Segment Start: Entries shown

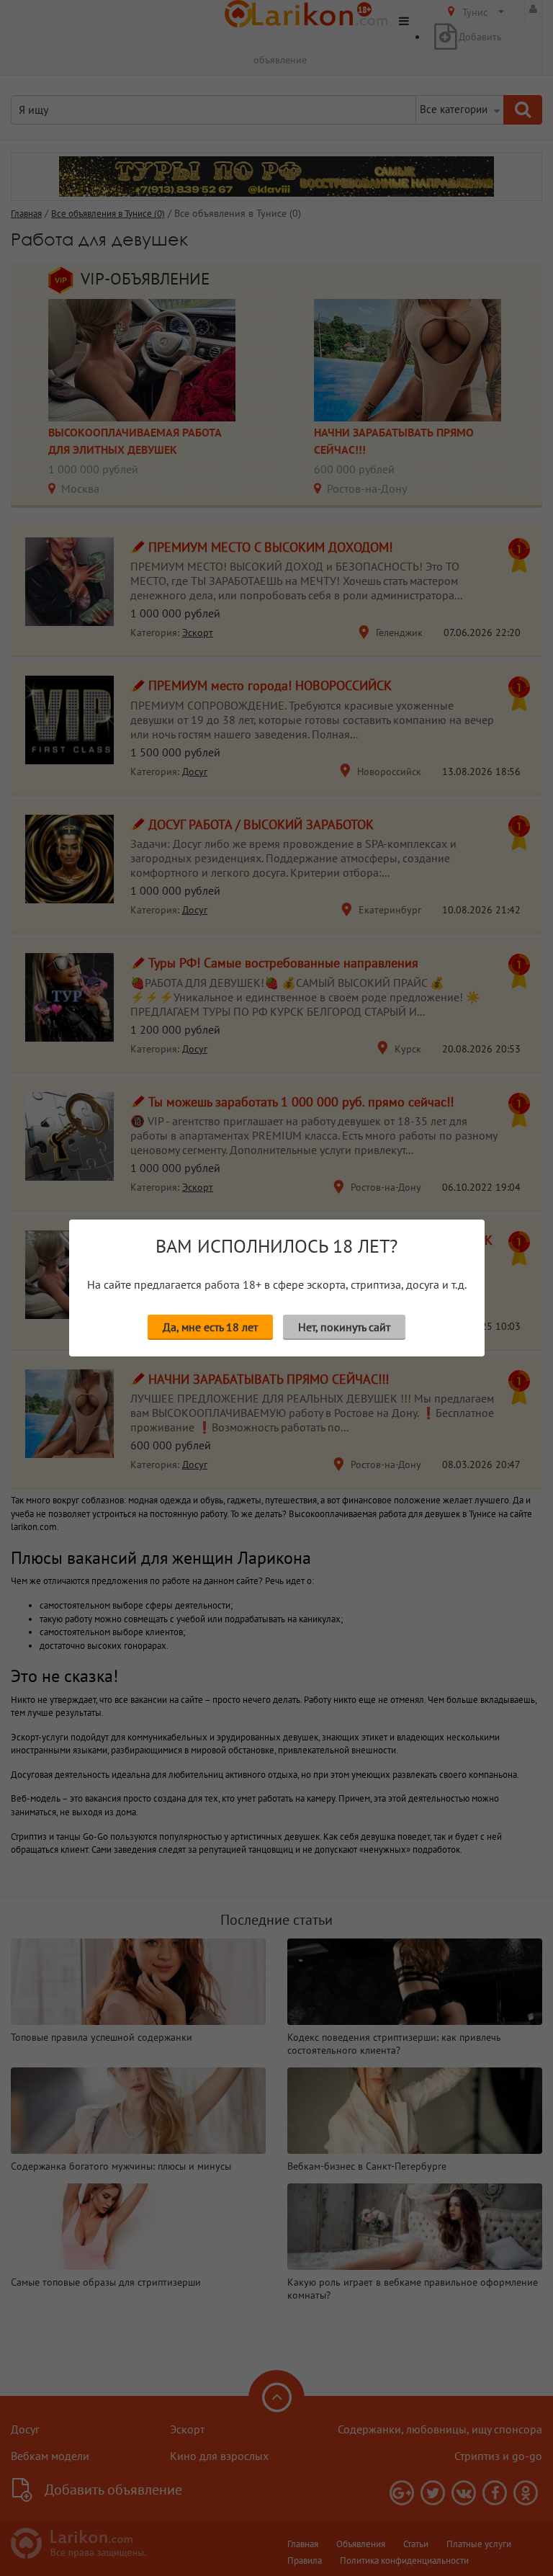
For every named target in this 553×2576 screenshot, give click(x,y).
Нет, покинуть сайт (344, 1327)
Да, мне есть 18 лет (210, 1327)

Segment End: Entries shown
Segment Start: Entries shown

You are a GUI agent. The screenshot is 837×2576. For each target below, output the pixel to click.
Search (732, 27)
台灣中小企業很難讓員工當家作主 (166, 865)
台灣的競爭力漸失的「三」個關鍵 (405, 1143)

Segment End: Entries shown

What needs to be done:
Once you find the line with "For every named" in the entries above, output it and each line after it up to and including the line with "Да, мне есть 18 лет (210, 1327)", and nothing else.

Final answer:
For every named target in this 553×2576 screenshot, give click(x,y).
Нет, покинуть сайт (344, 1327)
Да, мне есть 18 лет (210, 1327)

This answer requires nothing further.